E antes de finalizar, a Fê traz um recadinho do coração. Eu finalizei hoje uma turma de Management 3.0. No final, a gente fala muito sobre gestão de mudança. Tudo que a gente tá fazendo hoje em dia, não tem mais como a gente fechar os olhos e negligenciar que tudo é um processo de gestão de mudanças mesmo. E talvez um ponto que eu traria é que, às vezes, é difícil a gente mudar o sistema de uma vez só. Ou, às vezes, é difícil mudar até o sistema por pequenas partes. Então, acho que uma sugestão que eu daria é, até tem a ver com um livro da Donella Meadows, que fala sobre pensamento sistêmico, que ela diz pra gente dançar com o sistema. Que, às vezes, é difícil você simplesmente mudar um sistema do jeito que ele é. Então, ela sugere que a gente dance com o sistema. E aí, eu sempre faço uma analogia com música. Acho que é um pouco de entender qual é o ritmo que a banda toca e a gente começar a entrar nesse ritmo pra dançar exatamente essa coreografia. Porque, a partir desse momento que a gente entende como é que o sistema opera, é que a gente pode ir aos poucos trazendo pequenas mudanças ali pra começar a introduzir outros instrumentos que vão, quem sabe, mudar o ritmo que o sistema tá tocando.

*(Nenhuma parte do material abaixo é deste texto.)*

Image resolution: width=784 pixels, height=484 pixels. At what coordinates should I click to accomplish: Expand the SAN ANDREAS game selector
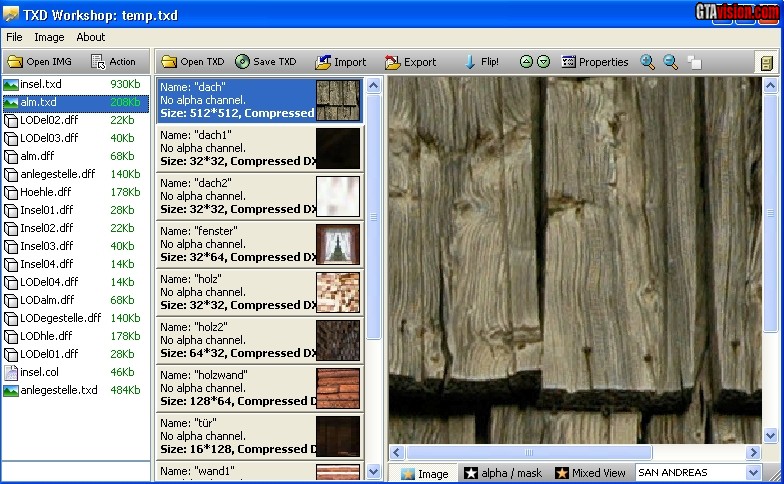(753, 473)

Então, essa é a minha mensagem final pra gente tentar, principalmente, entender e empatizar com o sistema, como é que ele opera, como é que ele funciona. Ele não é assim do nada, ele não é assim porque ele quer. O sistema é assim porque são pessoas que estão ali há muito tempo cultivando e criando esse sistema tal como ele é, por mais que incomode às vezes pra gente. Mas é formado por pessoas. Então, vamos tentar entender como é que esse sistema funciona, dançar a música do ritmo que ela é pra que, aos poucos, a gente possa ir validando e trazendo alguns experimentos aqui pra ir introduzindo novos sons pra criar um novo ritmo.